Print, exactly as written, the line in the entries below that contains "Where should I" and every line after it up to and including the last. Omit pictures.

── DATASET EXCERPTS

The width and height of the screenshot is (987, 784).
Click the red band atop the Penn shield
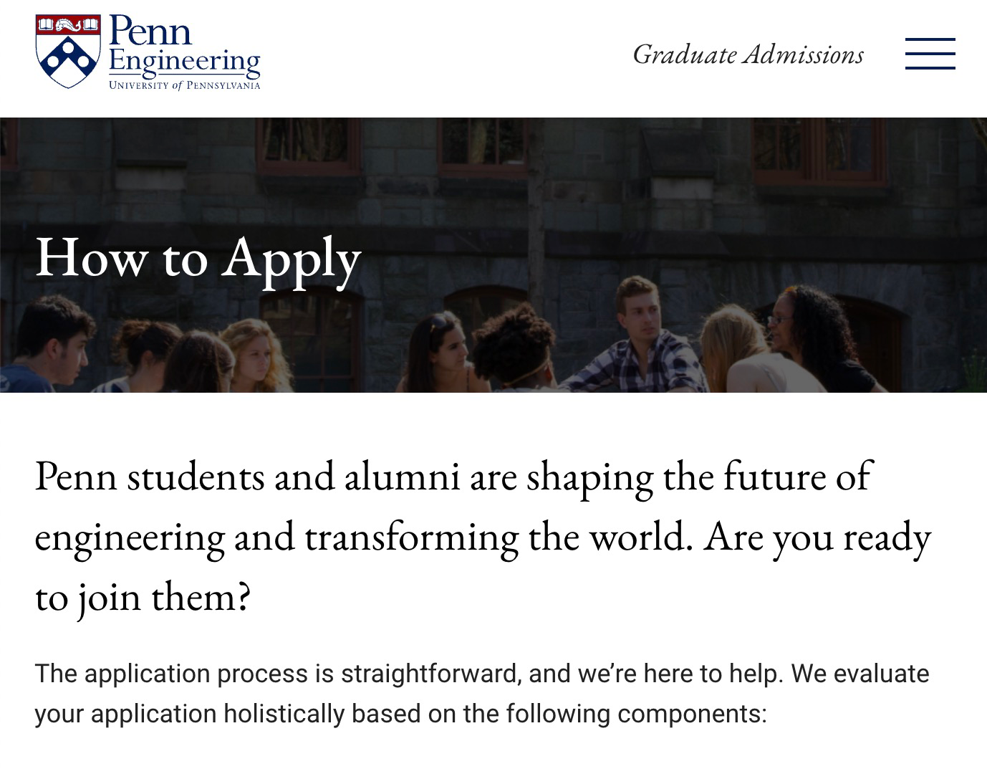(68, 26)
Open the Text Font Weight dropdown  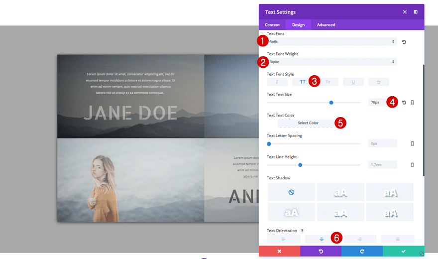331,62
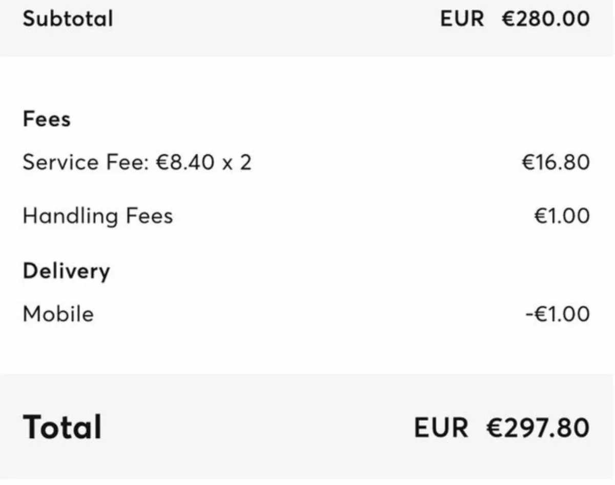Click the bold Total label

click(x=62, y=427)
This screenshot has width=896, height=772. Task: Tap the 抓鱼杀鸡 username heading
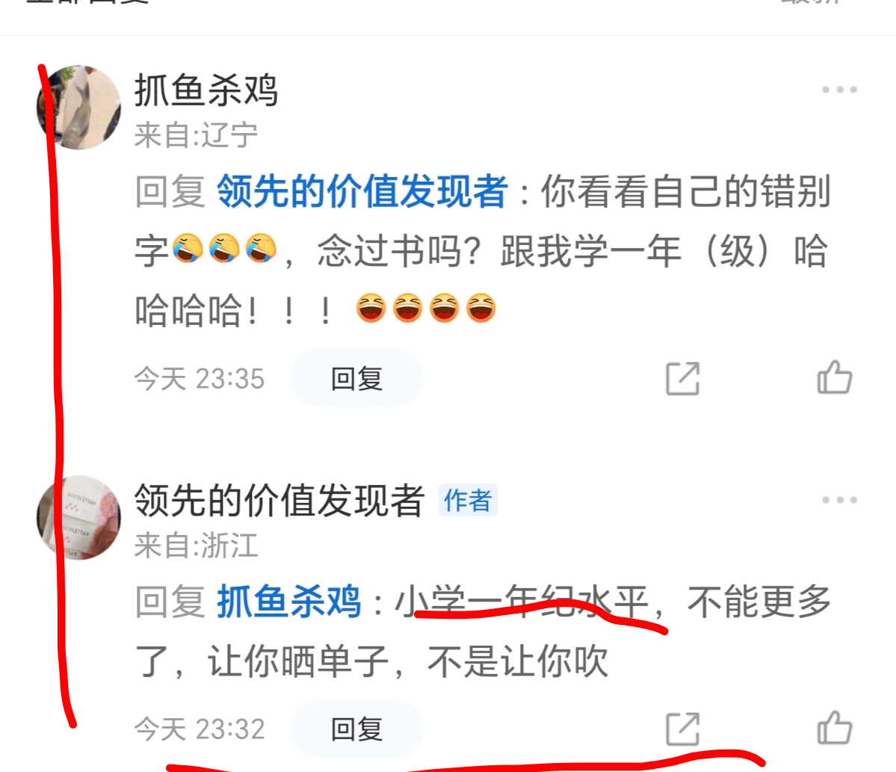point(206,90)
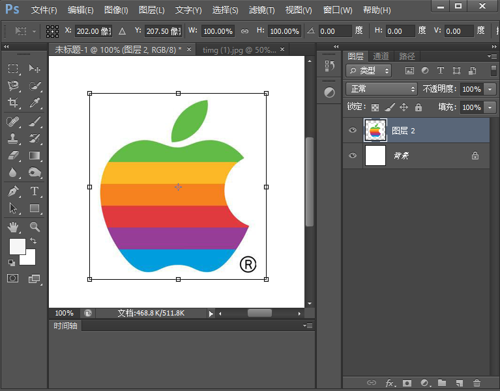The height and width of the screenshot is (391, 500).
Task: Open the 类型 layer filter dropdown
Action: [369, 71]
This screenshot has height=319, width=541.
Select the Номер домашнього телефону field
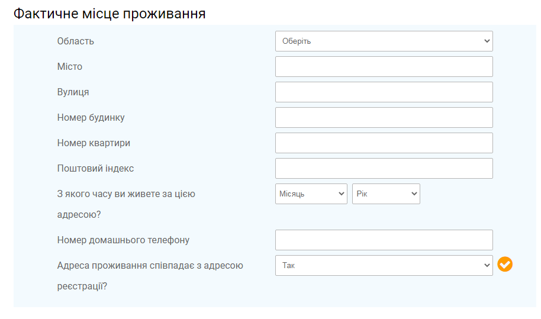[x=384, y=240]
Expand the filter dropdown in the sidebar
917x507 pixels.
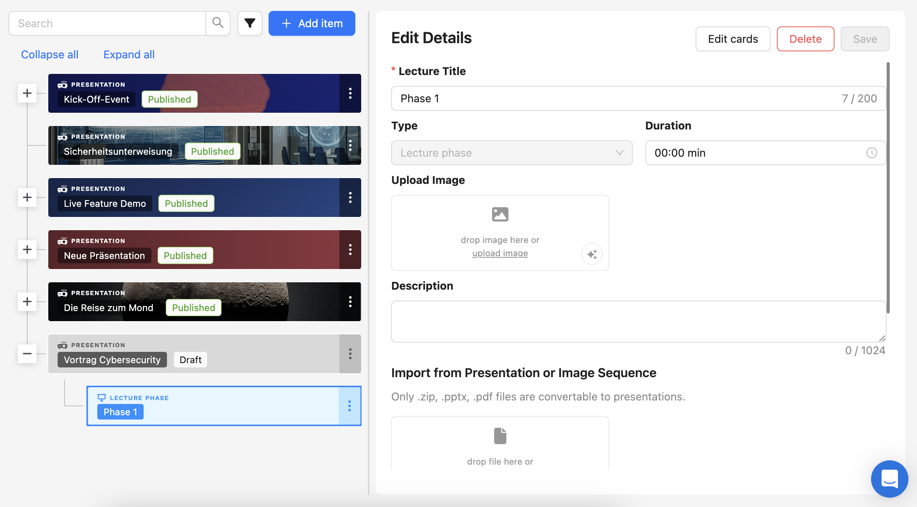pos(249,23)

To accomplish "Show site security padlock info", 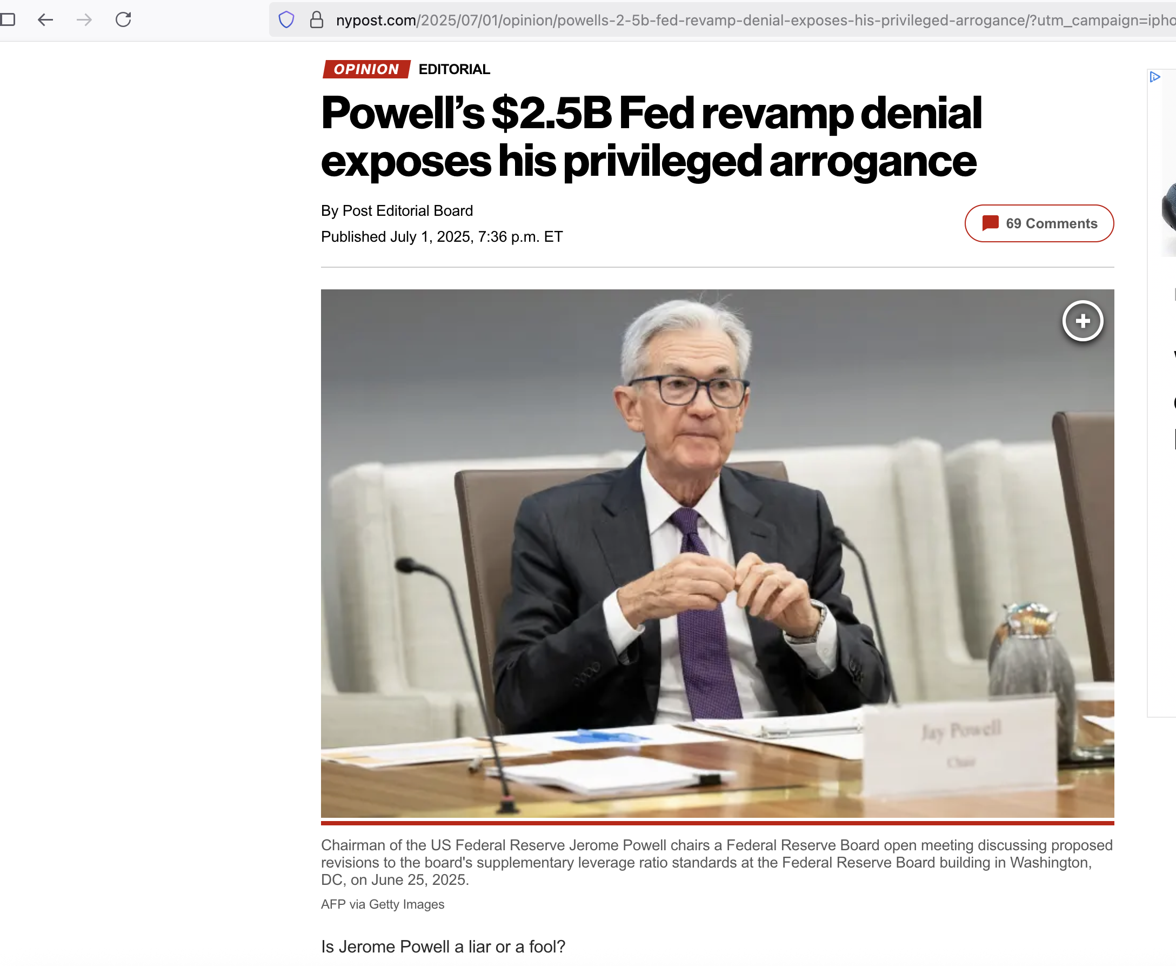I will 317,20.
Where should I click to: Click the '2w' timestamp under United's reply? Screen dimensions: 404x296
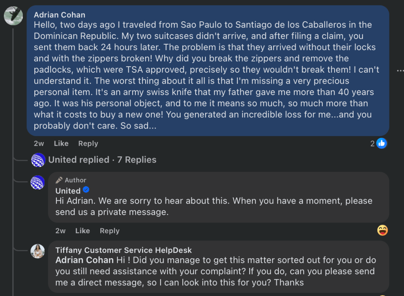coord(60,231)
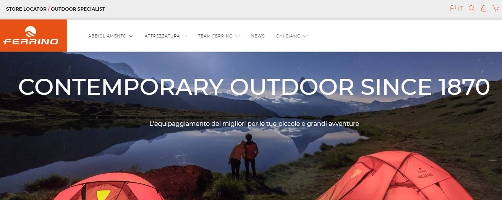Open the Outdoor Specialist link
The image size is (502, 200).
(78, 9)
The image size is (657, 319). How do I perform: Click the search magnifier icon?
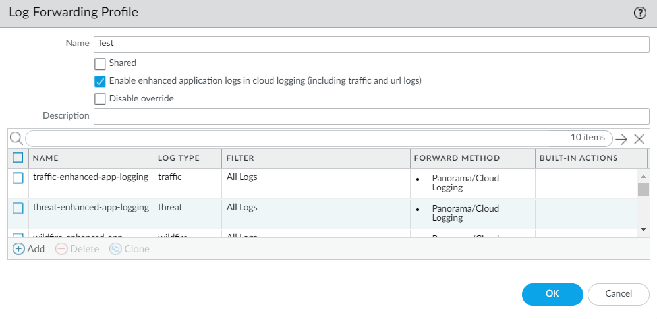(16, 138)
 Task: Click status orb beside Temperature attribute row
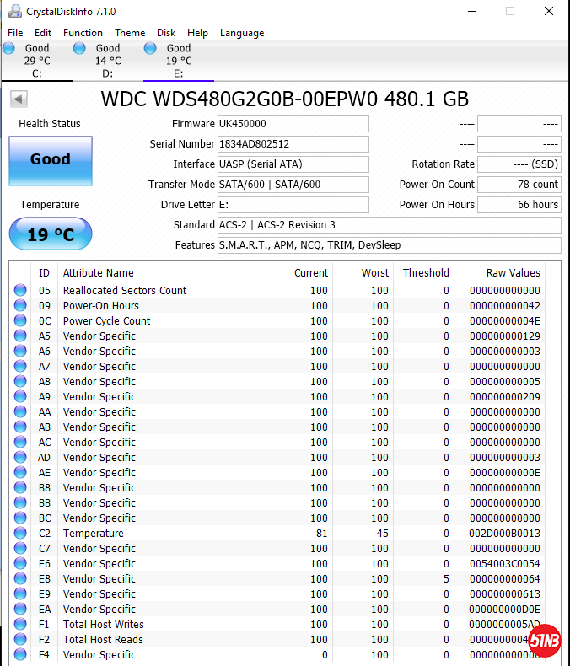coord(20,534)
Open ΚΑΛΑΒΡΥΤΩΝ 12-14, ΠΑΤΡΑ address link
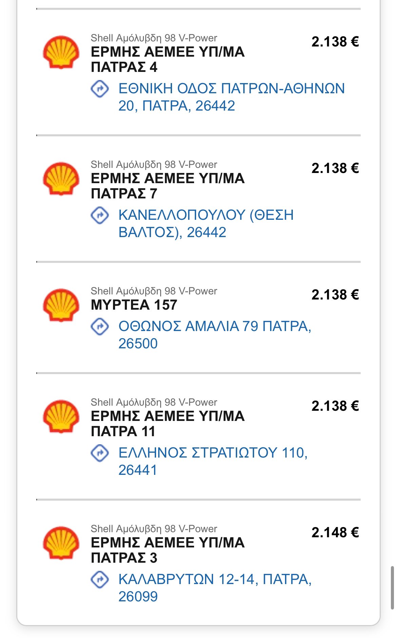This screenshot has height=638, width=397. 214,588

────

*YOUR SOLUTION*:
Where should I click to: Click the '2w' timestamp under United's reply? Screen dimensions: 404x296
coord(60,231)
Open the Outdoor Specialist link
The image size is (502, 200).
(78, 9)
The image size is (657, 319). How do I perform: Click the search magnifier icon?
(16, 138)
 Task: Click status orb beside Temperature attribute row
coord(20,534)
Open ΚΑΛΑΒΡΥΤΩΝ 12-14, ΠΑΤΡΑ address link
This screenshot has height=638, width=397. 214,588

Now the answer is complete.